La deuxième condition aujourd’hui, c’est de créer un léger « parfum de démocratie ». Pas de démocratie, c’est évidemment risqué, mais un simple avant-goût, le minimum pour éviter les critiques des gouvernements étrangers et de l’Europe. Pour cela, il faut « organiser » l’élection, trouver des figurants, des « lièvres » comme on les appelle à Alger, qui vont se prêter au jeu électoral, se faire passer pour des candidats, faire semblant de faire campagne, faire un come-back au candidat officiel, sachant qu’ils n’ont aucune chance d’être élus. Ce sont les « Marcel Barbu » de l’époque, mais dans ce théâtre démocratique, il n’y a que des Barbu ! En effet, seuls deux candidats étaient autorisés, un islamiste et un socialiste kabyle, ce dernier prêt à jouer le jeu pour amener, espérait-on, les Kabyles à se rendre aux urnes.

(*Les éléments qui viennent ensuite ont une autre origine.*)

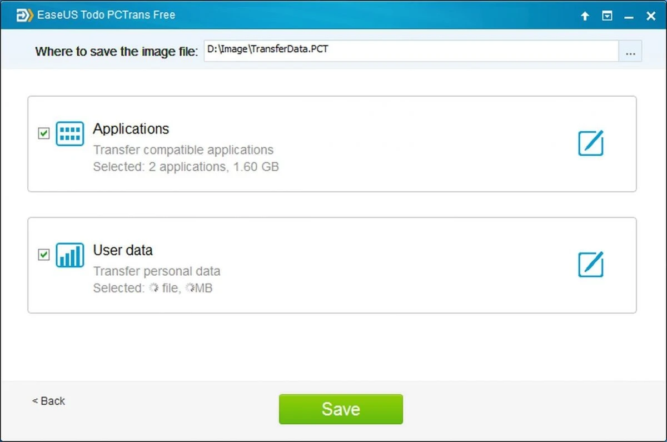
Task: Click the Applications heading text
Action: 131,129
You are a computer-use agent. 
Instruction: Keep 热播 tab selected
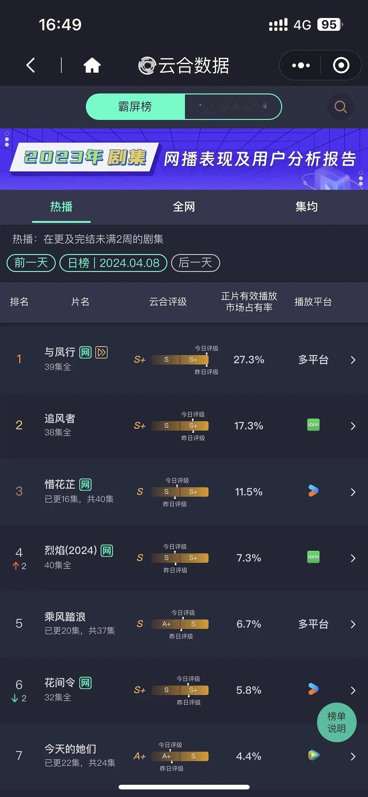[61, 207]
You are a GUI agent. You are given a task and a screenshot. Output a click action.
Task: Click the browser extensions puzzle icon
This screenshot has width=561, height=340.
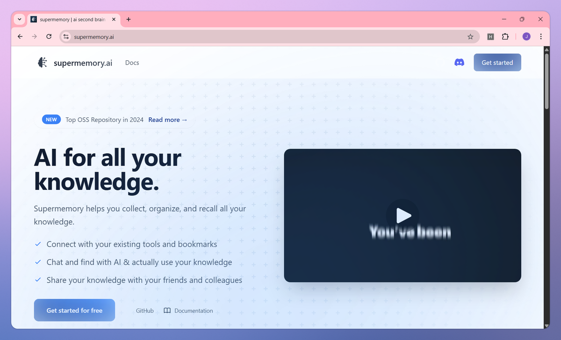point(505,36)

Mais ces deux conditions ne suffisent pas, puisque le seul paramètre qui compte, plus que le résultat, c’est la participation. Dans un pays où la répression politique n’a jamais été aussi forte, le seul moyen de faire entendre son opinion est de boycotter les urnes. Des bureaux de vote vides sont mauvais pour l’image et donc pour le « parfum de démocratie » que veulent créer les dirigeants algériens (« le système »). C’est exactement ce qui s’est passé cette fois-ci : jouer à la démocratie sans en maîtriser les codes produit parfois des erreurs.

Première erreur, s’attribuer un taux de 94,65 % des voix, taux que Bouteflika lui-même n’avait jamais atteint. Qui peut croire sincèrement à un tel score, auquel même les commentateurs les plus favorables ne peuvent souscrire ? Évidemment, ce chiffre soviétique annule à lui seul tout « parfum de démocratie ».

Deuxième erreur, le chiffre de la participation. Un taux de participation officiel de 48,03 % a été annoncé pour un corps électoral de 24,35 millions d’électeurs, qui devrait donc être de onze millions d’électeurs. Or, les résultats publiés – avec plusieurs heures de retard – ont donné 5,63 millions d’électeurs, soit un taux réel de 23 %. Cinq millions de voix auraient donc disparu ? De plus, la participation a été quasi nulle dans certaines régions : autour de 3 % dans les wilayas de Tizi-Ouzou et Bejaïa. Au point que cette confusion dans les chiffres a conduit les directeurs de campagne des trois candidats – dont celui du président sortant, qui est ministre de l’Intérieur – à protester auprès de l’agence chargée d’organiser les élections pour l’opacité des chiffres publiés. 48 heures après l’annonce des candidats, le taux de participation n’avait toujours pas été publié !

Mais, quoi qu’il arrive, le président est réélu ; il a même reçu, au lendemain du scrutin, les plus chaleureuses félicitations des présidents syrien, turc, palestinien, tunisien et français. Il fallait vraiment que la France veuille se faire pardonner sa nouvelle idylle marocaine pour féliciter, seule parmi les pays européens, cette élection d’un maréchal.